-- Start --

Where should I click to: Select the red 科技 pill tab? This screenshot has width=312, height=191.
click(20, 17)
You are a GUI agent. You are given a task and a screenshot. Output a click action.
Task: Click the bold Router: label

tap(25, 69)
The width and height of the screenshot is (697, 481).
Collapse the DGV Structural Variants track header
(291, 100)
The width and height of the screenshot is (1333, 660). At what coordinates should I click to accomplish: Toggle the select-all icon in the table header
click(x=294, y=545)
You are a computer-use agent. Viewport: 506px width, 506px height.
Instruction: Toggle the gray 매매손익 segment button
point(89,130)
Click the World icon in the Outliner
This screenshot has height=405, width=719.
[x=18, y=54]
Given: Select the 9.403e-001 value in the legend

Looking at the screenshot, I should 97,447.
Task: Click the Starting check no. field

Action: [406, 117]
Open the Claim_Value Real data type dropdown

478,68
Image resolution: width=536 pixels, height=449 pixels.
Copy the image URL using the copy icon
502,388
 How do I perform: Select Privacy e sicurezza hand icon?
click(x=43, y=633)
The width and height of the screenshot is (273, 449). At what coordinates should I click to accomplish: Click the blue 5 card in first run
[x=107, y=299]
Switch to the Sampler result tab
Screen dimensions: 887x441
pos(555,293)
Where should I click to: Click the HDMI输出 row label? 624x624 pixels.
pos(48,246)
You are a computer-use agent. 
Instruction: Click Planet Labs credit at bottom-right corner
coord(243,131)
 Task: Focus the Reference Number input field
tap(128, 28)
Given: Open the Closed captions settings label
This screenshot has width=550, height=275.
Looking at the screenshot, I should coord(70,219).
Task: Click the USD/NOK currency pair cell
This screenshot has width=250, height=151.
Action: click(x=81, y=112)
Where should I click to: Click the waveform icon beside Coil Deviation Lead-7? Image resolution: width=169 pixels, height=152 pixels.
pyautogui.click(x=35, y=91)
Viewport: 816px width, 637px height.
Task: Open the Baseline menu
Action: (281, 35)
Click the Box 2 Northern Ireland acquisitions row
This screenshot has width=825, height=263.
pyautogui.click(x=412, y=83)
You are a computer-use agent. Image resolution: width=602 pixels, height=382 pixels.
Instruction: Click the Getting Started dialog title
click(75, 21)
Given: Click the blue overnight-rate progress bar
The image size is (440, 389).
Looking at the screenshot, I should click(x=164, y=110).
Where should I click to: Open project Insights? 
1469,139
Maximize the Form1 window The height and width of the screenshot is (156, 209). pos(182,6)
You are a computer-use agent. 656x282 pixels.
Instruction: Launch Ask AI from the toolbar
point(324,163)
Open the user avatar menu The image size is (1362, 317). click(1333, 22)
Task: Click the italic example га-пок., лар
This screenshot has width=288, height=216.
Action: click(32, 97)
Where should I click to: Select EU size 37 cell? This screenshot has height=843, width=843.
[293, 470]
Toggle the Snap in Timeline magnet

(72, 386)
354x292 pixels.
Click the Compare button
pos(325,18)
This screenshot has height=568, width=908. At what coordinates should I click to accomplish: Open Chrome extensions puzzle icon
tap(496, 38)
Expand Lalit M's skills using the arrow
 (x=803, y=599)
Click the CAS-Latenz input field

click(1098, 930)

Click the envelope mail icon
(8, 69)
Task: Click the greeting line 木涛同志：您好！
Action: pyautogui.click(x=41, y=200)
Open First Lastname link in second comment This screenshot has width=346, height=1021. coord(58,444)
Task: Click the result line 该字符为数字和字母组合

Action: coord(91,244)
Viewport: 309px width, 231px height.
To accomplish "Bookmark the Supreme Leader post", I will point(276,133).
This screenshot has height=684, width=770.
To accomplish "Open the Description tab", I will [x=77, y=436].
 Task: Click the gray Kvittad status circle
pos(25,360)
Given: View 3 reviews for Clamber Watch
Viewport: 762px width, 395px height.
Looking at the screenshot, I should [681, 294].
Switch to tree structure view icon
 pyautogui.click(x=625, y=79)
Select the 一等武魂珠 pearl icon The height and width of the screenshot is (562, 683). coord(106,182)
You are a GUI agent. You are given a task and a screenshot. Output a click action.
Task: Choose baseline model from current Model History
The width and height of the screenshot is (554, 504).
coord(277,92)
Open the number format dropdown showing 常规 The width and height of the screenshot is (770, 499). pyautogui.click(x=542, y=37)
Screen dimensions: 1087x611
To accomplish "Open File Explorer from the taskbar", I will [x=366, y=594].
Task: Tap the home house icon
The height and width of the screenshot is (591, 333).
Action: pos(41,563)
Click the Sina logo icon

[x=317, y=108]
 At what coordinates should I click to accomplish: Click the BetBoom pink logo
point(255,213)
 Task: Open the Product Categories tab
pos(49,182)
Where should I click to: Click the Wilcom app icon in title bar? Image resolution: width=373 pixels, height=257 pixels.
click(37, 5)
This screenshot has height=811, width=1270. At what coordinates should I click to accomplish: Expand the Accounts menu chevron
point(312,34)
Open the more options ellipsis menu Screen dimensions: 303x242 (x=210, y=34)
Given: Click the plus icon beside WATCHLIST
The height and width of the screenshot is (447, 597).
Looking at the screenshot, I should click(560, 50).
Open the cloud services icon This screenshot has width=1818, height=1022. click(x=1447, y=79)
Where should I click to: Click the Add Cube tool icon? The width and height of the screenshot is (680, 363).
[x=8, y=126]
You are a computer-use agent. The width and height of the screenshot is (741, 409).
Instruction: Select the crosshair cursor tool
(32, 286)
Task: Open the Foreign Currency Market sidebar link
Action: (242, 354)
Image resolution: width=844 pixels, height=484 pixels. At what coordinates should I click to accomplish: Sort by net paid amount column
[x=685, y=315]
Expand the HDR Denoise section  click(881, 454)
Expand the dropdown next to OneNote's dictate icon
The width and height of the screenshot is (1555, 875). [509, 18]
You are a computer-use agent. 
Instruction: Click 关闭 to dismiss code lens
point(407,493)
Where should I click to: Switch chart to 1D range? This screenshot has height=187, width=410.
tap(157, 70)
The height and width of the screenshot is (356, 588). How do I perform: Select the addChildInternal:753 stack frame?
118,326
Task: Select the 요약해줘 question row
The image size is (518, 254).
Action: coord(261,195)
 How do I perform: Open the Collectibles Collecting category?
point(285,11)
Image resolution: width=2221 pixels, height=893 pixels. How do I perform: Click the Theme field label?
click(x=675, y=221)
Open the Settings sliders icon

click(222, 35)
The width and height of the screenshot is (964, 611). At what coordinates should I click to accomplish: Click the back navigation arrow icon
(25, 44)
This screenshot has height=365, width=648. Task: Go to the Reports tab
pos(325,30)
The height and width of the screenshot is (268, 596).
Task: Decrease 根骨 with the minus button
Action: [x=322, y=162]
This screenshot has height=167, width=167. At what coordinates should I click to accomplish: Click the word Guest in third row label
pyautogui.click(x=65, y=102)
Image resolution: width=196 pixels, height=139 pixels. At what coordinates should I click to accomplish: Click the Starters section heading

-- End --

» **TASK DIRECTIONS**
Revise the items above by replacing each occurrence of "Instruction" with "Directive", leaving all other text unchanged.

» **FINISHED ANSWER**
Where should I click to: Select the red 科技 pill tab? This screenshot has width=312, height=191.
click(20, 17)
You are a GUI agent. You are given a task and a screenshot. Output a click action.
Task: Click the bold Router: label

tap(25, 69)
The width and height of the screenshot is (697, 481).
Collapse the DGV Structural Variants track header
(291, 100)
The width and height of the screenshot is (1333, 660). At what coordinates should I click to accomplish: Toggle the select-all icon in the table header
click(x=294, y=545)
You are a computer-use agent. Viewport: 506px width, 506px height.
Directive: Toggle the gray 매매손익 segment button
point(89,130)
Click the World icon in the Outliner
This screenshot has height=405, width=719.
[x=18, y=54]
Given: Select the 9.403e-001 value in the legend

Looking at the screenshot, I should 97,447.
Task: Click the Starting check no. field

Action: [406, 117]
Open the Claim_Value Real data type dropdown

478,68
Image resolution: width=536 pixels, height=449 pixels.
Copy the image URL using the copy icon
502,388
 How do I perform: Select Privacy e sicurezza hand icon?
click(x=43, y=633)
The width and height of the screenshot is (273, 449). At what coordinates should I click to accomplish: Click the blue 5 card in first run
[x=107, y=299]
Switch to the Sampler result tab
Screen dimensions: 887x441
pos(555,293)
Where should I click to: Click the HDMI输出 row label? 624x624 pixels.
pos(48,246)
You are a computer-use agent. 
Directive: Click Planet Labs credit at bottom-right corner
coord(243,131)
 Task: Focus the Reference Number input field
tap(128, 28)
Given: Open the Closed captions settings label
This screenshot has width=550, height=275.
Looking at the screenshot, I should coord(70,219).
Task: Click the USD/NOK currency pair cell
This screenshot has width=250, height=151.
Action: click(x=81, y=112)
Where should I click to: Click the waveform icon beside Coil Deviation Lead-7? Image resolution: width=169 pixels, height=152 pixels.
pyautogui.click(x=35, y=91)
Viewport: 816px width, 637px height.
Task: Open the Baseline menu
Action: (281, 35)
Click the Box 2 Northern Ireland acquisitions row
This screenshot has width=825, height=263.
pyautogui.click(x=412, y=83)
You are a computer-use agent. Image resolution: width=602 pixels, height=382 pixels.
Directive: Click the Getting Started dialog title
click(75, 21)
Given: Click the blue overnight-rate progress bar
The image size is (440, 389).
Looking at the screenshot, I should click(x=164, y=110).
Where should I click to: Open project Insights? 
1469,139
Maximize the Form1 window The height and width of the screenshot is (156, 209). pos(182,6)
You are a computer-use agent. 656x282 pixels.
Directive: Launch Ask AI from the toolbar
point(324,163)
Open the user avatar menu The image size is (1362, 317). click(1333, 22)
Task: Click the italic example га-пок., лар
This screenshot has width=288, height=216.
Action: click(32, 97)
Where should I click to: Select EU size 37 cell? This screenshot has height=843, width=843.
[293, 470]
Toggle the Snap in Timeline magnet

(72, 386)
354x292 pixels.
Click the Compare button
pos(325,18)
This screenshot has height=568, width=908. At what coordinates should I click to accomplish: Open Chrome extensions puzzle icon
tap(496, 38)
Expand Lalit M's skills using the arrow
 (x=803, y=599)
Click the CAS-Latenz input field

click(1098, 930)

Click the envelope mail icon
(8, 69)
Task: Click the greeting line 木涛同志：您好！
Action: pyautogui.click(x=41, y=200)
Open First Lastname link in second comment This screenshot has width=346, height=1021. coord(58,444)
Task: Click the result line 该字符为数字和字母组合

Action: coord(91,244)
Viewport: 309px width, 231px height.
To accomplish "Bookmark the Supreme Leader post", I will point(276,133).
This screenshot has height=684, width=770.
To accomplish "Open the Description tab", I will [x=77, y=436].
 Task: Click the gray Kvittad status circle
pos(25,360)
Given: View 3 reviews for Clamber Watch
Viewport: 762px width, 395px height.
Looking at the screenshot, I should [681, 294].
Switch to tree structure view icon
 pyautogui.click(x=625, y=79)
Select the 一等武魂珠 pearl icon The height and width of the screenshot is (562, 683). coord(106,182)
You are a GUI agent. You are given a task and a screenshot. Output a click action.
Task: Choose baseline model from current Model History
The width and height of the screenshot is (554, 504).
coord(277,92)
Open the number format dropdown showing 常规 The width and height of the screenshot is (770, 499). pyautogui.click(x=542, y=37)
Screen dimensions: 1087x611
To accomplish "Open File Explorer from the taskbar", I will [x=366, y=594].
Task: Tap the home house icon
The height and width of the screenshot is (591, 333).
Action: pos(41,563)
Click the Sina logo icon

[x=317, y=108]
 At what coordinates should I click to accomplish: Click the BetBoom pink logo
point(255,213)
 Task: Open the Product Categories tab
pos(49,182)
Where should I click to: Click the Wilcom app icon in title bar? Image resolution: width=373 pixels, height=257 pixels.
click(37, 5)
This screenshot has height=811, width=1270. At what coordinates should I click to accomplish: Expand the Accounts menu chevron
point(312,34)
Open the more options ellipsis menu Screen dimensions: 303x242 (x=210, y=34)
Given: Click the plus icon beside WATCHLIST
The height and width of the screenshot is (447, 597).
Looking at the screenshot, I should click(560, 50).
Open the cloud services icon This screenshot has width=1818, height=1022. click(x=1447, y=79)
Where should I click to: Click the Add Cube tool icon? The width and height of the screenshot is (680, 363).
[x=8, y=126]
You are a computer-use agent. The width and height of the screenshot is (741, 409).
Directive: Select the crosshair cursor tool
(32, 286)
Task: Open the Foreign Currency Market sidebar link
Action: (242, 354)
Image resolution: width=844 pixels, height=484 pixels. At what coordinates should I click to accomplish: Sort by net paid amount column
[x=685, y=315]
Expand the HDR Denoise section  click(881, 454)
Expand the dropdown next to OneNote's dictate icon
The width and height of the screenshot is (1555, 875). [509, 18]
You are a computer-use agent. 
Directive: Click 关闭 to dismiss code lens
point(407,493)
Where should I click to: Switch chart to 1D range? This screenshot has height=187, width=410.
tap(157, 70)
The height and width of the screenshot is (356, 588). How do I perform: Select the addChildInternal:753 stack frame?
118,326
Task: Select the 요약해줘 question row
The image size is (518, 254).
Action: coord(261,195)
 How do I perform: Open the Collectibles Collecting category?
point(285,11)
Image resolution: width=2221 pixels, height=893 pixels. How do I perform: Click the Theme field label?
click(x=675, y=221)
Open the Settings sliders icon

click(222, 35)
The width and height of the screenshot is (964, 611). At what coordinates should I click to accomplish: Click the back navigation arrow icon
(25, 44)
This screenshot has height=365, width=648. Task: Go to the Reports tab
pos(325,30)
The height and width of the screenshot is (268, 596).
Task: Decrease 根骨 with the minus button
Action: [x=322, y=162]
This screenshot has height=167, width=167. At what coordinates should I click to accomplish: Click the word Guest in third row label
pyautogui.click(x=65, y=102)
Image resolution: width=196 pixels, height=139 pixels. At what coordinates should I click to accomplish: Click the Starters section heading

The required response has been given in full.